Joe continued rubbing the sponge against the plate even though the spot had come off. “He has been working a lot,” he offered, but Julian didn’t reply and so he moved on to the next point of interest. “How did Mom take it?”
Julian shrugged. “She wrote back that she understood but that she loves him very much and wants him to come home at Easter and to make sure he finds some way to go to Phoenix for confession and the Christmas masses,” said Julian. “Really, Joe. What did you think she wrote? Something any sane person would?”
“Mom’s not crazy,” said Joe.
Julian tossed her hair irritably. “I know,” she said. “It’s just – oh!” She closed the door of the cabinet she’d just finished putting the cups away in hard, clearly taking out some of her frustrations on it. “I’m so tired of it – her acting like a martyr all the time – “
“I haven’t noticed her smiling at any lions and getting decapitated when they refused to eat her,” said Joe.

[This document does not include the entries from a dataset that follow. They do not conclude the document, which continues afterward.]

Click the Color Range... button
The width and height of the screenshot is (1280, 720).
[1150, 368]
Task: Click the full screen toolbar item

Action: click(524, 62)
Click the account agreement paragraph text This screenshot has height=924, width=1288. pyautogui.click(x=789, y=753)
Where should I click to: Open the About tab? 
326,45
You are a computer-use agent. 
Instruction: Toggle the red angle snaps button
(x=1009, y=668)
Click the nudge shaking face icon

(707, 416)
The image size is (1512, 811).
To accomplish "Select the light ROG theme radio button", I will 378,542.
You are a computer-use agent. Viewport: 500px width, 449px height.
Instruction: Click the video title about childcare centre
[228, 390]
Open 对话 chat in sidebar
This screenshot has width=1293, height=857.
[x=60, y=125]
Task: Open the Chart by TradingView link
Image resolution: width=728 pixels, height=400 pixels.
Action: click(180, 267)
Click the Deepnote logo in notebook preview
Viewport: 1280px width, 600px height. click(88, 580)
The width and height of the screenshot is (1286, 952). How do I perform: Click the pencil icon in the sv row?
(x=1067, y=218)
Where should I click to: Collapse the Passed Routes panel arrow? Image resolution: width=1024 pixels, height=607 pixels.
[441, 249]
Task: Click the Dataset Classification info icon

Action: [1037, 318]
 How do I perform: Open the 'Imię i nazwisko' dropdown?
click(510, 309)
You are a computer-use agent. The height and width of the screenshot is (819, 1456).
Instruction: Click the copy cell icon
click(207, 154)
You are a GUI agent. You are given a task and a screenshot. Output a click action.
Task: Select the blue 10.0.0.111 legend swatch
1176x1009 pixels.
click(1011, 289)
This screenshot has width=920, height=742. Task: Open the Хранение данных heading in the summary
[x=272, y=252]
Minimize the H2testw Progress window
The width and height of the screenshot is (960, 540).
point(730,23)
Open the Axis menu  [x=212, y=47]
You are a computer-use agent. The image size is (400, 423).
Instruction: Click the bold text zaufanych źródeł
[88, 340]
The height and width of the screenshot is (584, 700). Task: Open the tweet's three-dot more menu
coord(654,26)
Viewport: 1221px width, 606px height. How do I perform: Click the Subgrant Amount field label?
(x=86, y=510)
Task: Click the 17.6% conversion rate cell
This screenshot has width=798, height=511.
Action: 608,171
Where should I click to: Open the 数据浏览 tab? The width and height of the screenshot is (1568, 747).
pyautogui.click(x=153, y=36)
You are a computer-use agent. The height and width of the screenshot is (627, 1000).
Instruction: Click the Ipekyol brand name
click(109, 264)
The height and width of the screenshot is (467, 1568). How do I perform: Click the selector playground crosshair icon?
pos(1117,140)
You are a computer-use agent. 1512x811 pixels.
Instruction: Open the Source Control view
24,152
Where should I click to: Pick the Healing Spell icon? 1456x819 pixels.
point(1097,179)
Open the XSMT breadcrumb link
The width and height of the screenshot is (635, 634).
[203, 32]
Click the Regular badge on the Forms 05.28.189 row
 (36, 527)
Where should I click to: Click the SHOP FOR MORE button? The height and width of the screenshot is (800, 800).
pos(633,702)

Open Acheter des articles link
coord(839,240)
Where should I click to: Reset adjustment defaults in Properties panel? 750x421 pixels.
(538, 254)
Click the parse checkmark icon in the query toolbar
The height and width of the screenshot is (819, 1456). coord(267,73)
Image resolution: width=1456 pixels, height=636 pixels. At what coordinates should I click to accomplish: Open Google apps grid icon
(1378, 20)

“John’s not here, so you take up his worst habits. Fabulous. The one thing I…” Julian stopped. “You know, that’s not true. I actually do miss that.” She dried a plate very slowly. “Sometimes, I think – “
Joe interrupted her before she could venture any further into the territory he knew she planned to use him as a test subject for. He refused to be part of this, or at least any more than he could help. When John and Julian had started their parts of this, he had still thought Beatrix Potter was the height of good literature. He couldn’t be the person Julian tried out new thoughts, thoughts their mother would consider far worse than anything she or John had done previously, on.
“We all think too much,” said Joe. “That’s what got us all into this mess.”
“Mom thinking too much is what got us into this mess,” said Julian under her breath.
Joe put the last plate in the dish drainer for her. “There,” he said, pretending he hadn’t caught that last remark of his sister’s. “That’s done.”